▶ To be done: Rewrite each of the records below, replacing every "screenshot" with "screen capture" and keeping everything else the same. Leave the pictures out of your version.

▶ Rows:
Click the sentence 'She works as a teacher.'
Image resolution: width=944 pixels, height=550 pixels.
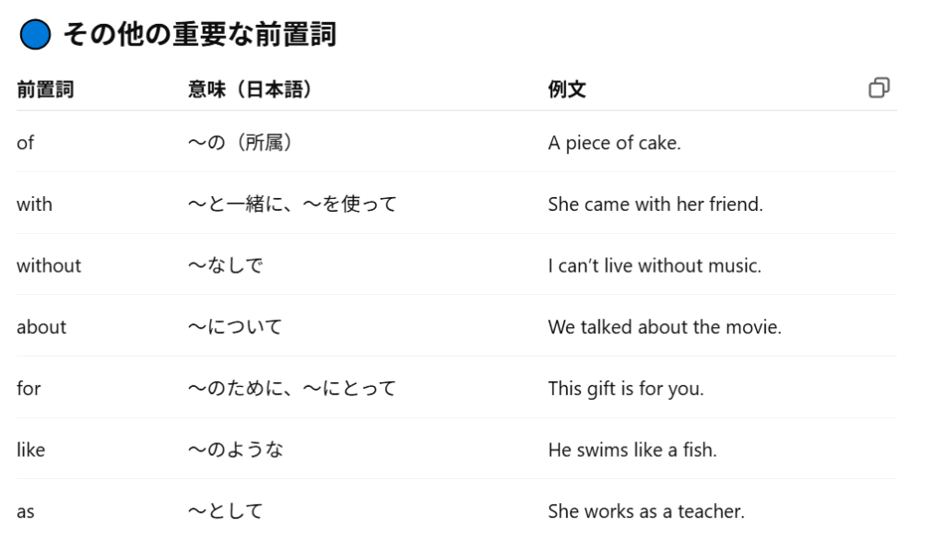click(x=646, y=511)
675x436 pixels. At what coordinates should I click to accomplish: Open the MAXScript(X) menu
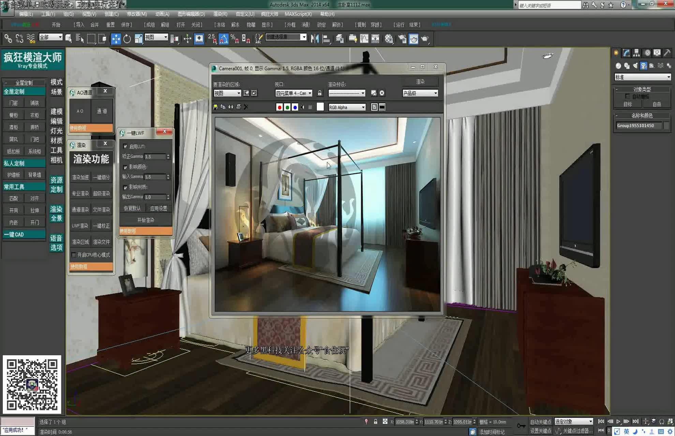point(298,14)
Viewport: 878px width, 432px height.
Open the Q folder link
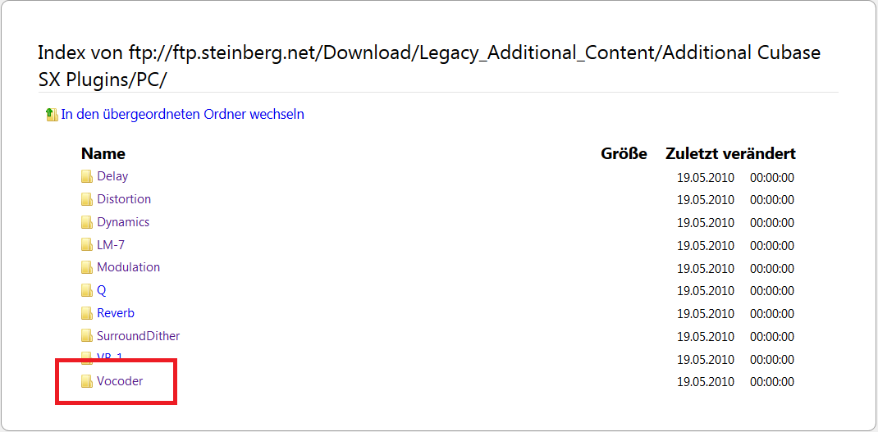(102, 290)
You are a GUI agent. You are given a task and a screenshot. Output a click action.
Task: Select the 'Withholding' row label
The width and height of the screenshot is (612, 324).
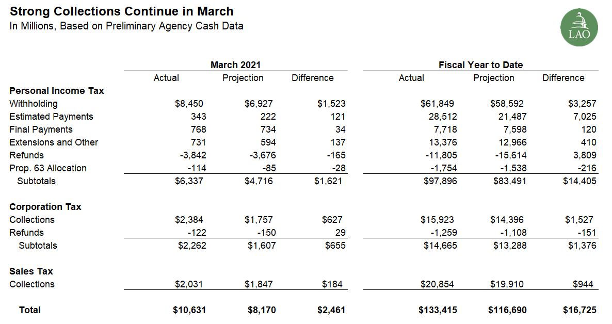pyautogui.click(x=34, y=104)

▶ Answer:
Click the sentence 'She works as a teacher.'
Image resolution: width=944 pixels, height=550 pixels.
click(x=646, y=511)
675x436 pixels. At what coordinates should I click to accomplish: Open the MAXScript(X) menu
point(298,14)
Viewport: 878px width, 432px height.
Open the Q folder link
(102, 290)
You are a GUI agent. You are given a task and a screen capture. Output a click action.
Task: Select the 'Withholding' row label
The width and height of the screen capture is (612, 324).
pyautogui.click(x=34, y=104)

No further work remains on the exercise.